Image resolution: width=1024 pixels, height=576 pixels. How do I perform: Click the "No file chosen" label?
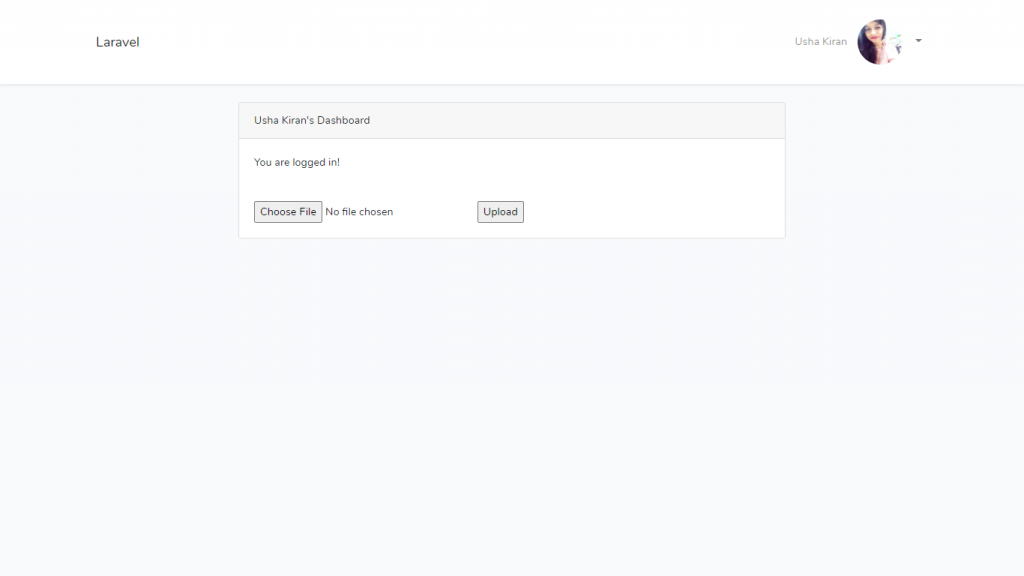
==
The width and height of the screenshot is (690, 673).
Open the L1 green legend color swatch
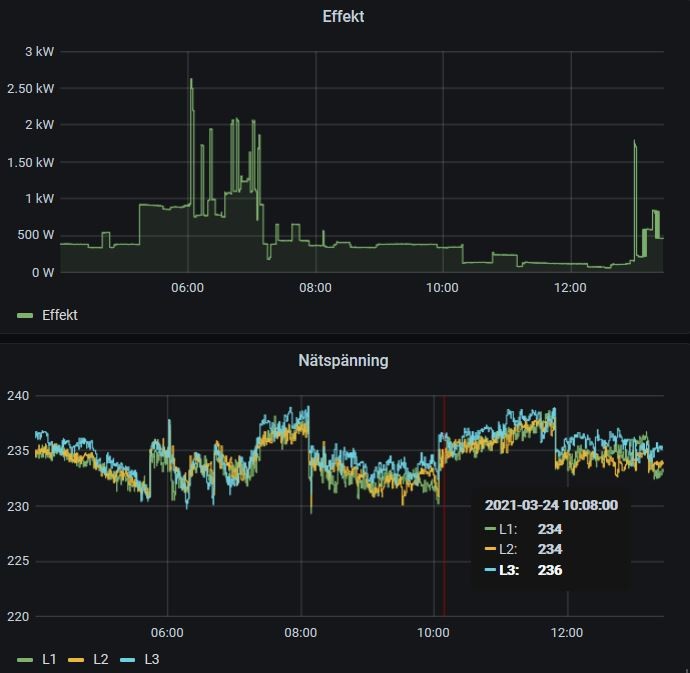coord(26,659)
--
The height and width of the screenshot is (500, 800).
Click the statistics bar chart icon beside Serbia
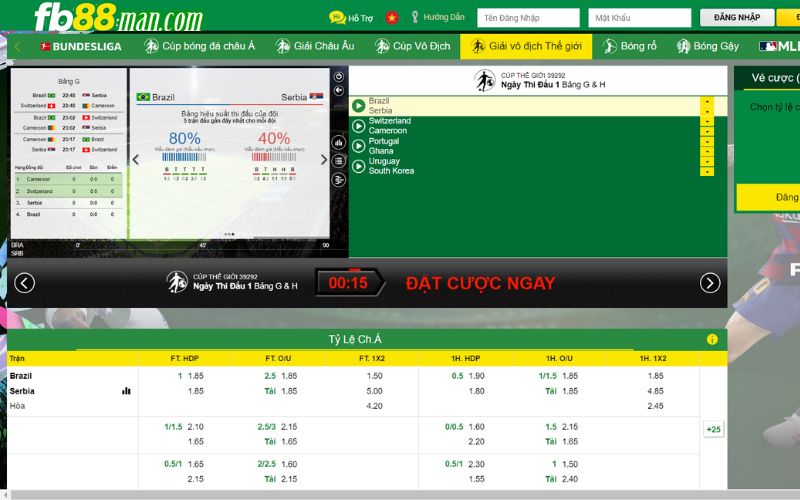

### What the task asks
Look above for the line with "The height and" and the line with "Click the statistics". Write out those two lines and all the lines between them, exactly, and no others.

### Response to this exercise
The height and width of the screenshot is (500, 800).
Click the statistics bar chart icon beside Serbia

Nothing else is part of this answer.